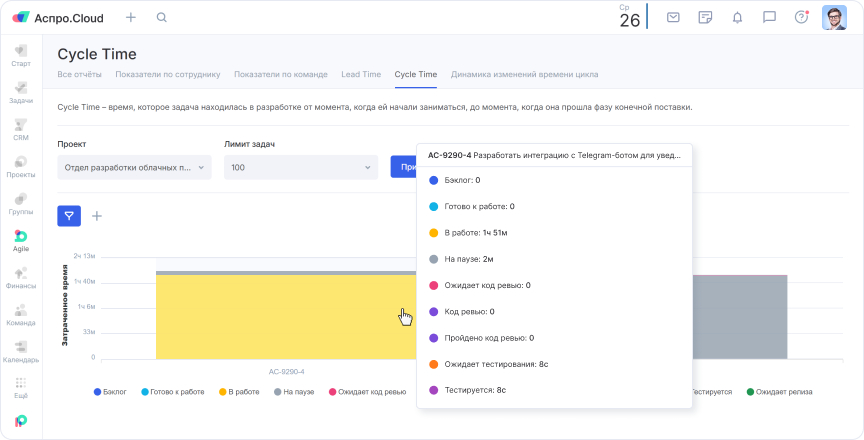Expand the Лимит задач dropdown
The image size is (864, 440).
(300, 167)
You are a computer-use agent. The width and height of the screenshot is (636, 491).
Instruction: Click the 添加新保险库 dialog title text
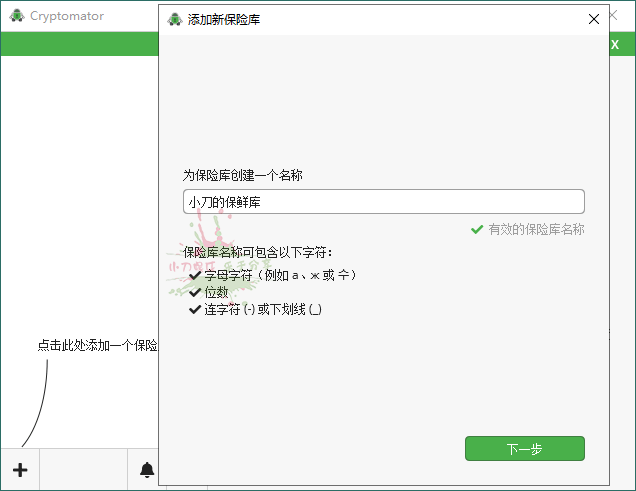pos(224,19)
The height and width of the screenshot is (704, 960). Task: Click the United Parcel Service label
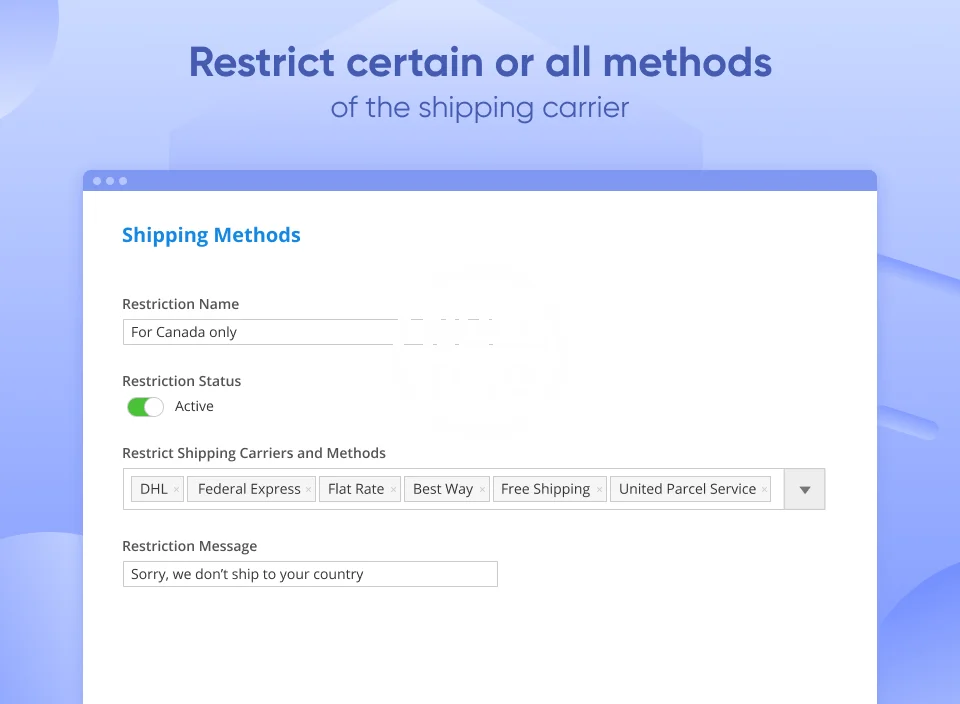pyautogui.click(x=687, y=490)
= = = =
— Task item —
Final stretch of the data: repeat exactly each line from the one containing "Instruction: Click the" through the last, and omit all pictures.

— Solution to the exercise —
Instruction: Click the 添加新保险库 dialog title text
pos(224,19)
The height and width of the screenshot is (704, 960). Task: Click the United Parcel Service label
pyautogui.click(x=687, y=490)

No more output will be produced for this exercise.